Co prawda nie całkiem wiedziała za co. Nie ona przecież wpadła na pomysł podróży łódką. Nie ona umieściła na rzece wodospad. A nawet ze swojego miejsca nie mogła go wcześniej zauważyć. Owszem, zamieniła łódkę w dynię, ale to przecież niechcący. Coś takiego mogło się zdarzyć każdemu.

— Udało mi się ocalić książki Dezyderaty — dodała.

— Co za szczęście — odetchnęła niania Ogg. — Teraz będziemy wiedziały, gdzie się zgubiłyśmy.

Rozejrzała się. Pokonały już najwyższe góry, ale nadal wokół widziała szczyty i łąki rozciągające się aż do linii śniegu. Gdzieś z daleka dobiegał głos dzwonków.

Magrat rozłożyła mapę. Papier był pognieciony i mokry, a linie rozmazane. Wskazała palcem poplamiony kawałek.

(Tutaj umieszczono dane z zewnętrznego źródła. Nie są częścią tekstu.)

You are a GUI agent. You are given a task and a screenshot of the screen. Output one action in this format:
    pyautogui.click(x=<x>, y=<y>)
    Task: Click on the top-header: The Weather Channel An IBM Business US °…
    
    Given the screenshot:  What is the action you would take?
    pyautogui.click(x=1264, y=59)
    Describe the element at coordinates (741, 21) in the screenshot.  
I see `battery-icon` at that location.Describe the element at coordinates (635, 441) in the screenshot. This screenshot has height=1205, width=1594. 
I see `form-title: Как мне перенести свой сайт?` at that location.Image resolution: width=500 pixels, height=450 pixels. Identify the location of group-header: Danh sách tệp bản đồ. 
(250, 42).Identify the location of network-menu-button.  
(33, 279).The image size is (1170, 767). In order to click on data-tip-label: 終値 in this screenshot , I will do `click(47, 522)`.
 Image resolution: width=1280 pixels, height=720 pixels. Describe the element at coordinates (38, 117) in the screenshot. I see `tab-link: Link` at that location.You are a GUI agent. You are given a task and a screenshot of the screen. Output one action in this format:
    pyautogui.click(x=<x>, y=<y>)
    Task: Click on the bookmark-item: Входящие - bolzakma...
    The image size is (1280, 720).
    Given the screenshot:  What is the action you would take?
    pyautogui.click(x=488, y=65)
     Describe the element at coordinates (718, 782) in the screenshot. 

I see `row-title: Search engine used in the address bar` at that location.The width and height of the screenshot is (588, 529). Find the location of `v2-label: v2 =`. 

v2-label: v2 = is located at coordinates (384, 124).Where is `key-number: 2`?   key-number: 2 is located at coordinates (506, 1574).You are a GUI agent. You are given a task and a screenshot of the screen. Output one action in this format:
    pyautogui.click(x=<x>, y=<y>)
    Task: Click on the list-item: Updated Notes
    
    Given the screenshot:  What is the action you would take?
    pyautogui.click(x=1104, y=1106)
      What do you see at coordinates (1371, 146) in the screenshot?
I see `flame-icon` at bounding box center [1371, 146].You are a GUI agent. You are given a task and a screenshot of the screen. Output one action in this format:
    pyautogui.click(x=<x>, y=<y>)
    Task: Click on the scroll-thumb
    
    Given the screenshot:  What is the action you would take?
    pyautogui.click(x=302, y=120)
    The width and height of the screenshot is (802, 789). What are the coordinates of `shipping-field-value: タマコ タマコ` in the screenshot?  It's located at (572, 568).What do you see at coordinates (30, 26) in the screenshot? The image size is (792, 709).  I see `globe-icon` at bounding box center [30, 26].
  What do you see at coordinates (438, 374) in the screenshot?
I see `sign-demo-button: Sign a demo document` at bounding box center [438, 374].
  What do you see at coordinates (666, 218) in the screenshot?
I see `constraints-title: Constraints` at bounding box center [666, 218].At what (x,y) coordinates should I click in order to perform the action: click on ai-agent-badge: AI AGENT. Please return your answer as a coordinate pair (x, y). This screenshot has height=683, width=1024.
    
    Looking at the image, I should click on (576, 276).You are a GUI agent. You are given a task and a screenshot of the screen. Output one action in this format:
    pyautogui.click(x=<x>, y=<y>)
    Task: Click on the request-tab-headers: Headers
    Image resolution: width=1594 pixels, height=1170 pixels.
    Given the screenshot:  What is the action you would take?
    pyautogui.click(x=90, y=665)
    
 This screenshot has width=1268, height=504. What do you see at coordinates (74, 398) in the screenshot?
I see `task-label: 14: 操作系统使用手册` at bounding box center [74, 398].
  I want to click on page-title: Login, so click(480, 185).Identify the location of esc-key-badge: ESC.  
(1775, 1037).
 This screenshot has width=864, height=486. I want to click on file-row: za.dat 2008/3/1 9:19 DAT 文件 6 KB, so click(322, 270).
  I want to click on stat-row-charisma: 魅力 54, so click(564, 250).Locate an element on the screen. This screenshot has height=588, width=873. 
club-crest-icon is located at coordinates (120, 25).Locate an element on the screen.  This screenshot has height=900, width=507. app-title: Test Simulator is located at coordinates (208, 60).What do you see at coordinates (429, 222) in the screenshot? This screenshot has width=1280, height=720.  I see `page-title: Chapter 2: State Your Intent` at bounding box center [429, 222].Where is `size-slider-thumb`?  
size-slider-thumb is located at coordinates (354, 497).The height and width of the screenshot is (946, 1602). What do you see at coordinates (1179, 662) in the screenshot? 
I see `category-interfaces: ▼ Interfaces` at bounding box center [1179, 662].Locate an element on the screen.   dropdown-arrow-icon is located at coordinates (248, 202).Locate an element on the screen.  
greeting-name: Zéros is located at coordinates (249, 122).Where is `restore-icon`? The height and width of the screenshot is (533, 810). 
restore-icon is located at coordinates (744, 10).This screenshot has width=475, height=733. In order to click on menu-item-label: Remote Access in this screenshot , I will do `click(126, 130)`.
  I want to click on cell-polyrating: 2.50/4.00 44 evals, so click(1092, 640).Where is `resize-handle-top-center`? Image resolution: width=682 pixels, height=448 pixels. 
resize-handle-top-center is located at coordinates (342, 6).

— Myślę, że jesteśmy tutaj.

— Coś takiego… — zdziwiła się niania, której pojęcie o zasadach kartografii było jeszcze mniejsze niż babci. — Zadziwiające, jak wszystkie możemy się zmieścić na takim małym kawałku papieru.

— Wydaje mi się, że w tej chwili najlepiej będzie podążyć wzdłuż rzeki — zaproponowała Magrat. — Ale absolutnie nie po niej — dodała szybko.

— Przypuszczam, że nie znalazłaś mojej torby? — zapytała babcia. — Byty tam rzeczy osobiste.

— Pewnie poszła na dno jak kamień — stwierdziła niania. Babcia Weatherwax wstała niczym generał, który właśnie otrzymał wiadomość, że jego armia zajęła drugie miejsce.

— Ruszamy — rzekła. — Dokąd teraz?

* * *
вернуться

12

Oczywiście, liczne miejscowe krasnoludy, trolle, okoliczni mieszkańcy, traperzy, myśliwi i zwyczajnie zagubieni w górach od tysięcy lat odkrywali go praktycznie codziennie, ale nie byli podróżnikami, więc się nie liczą.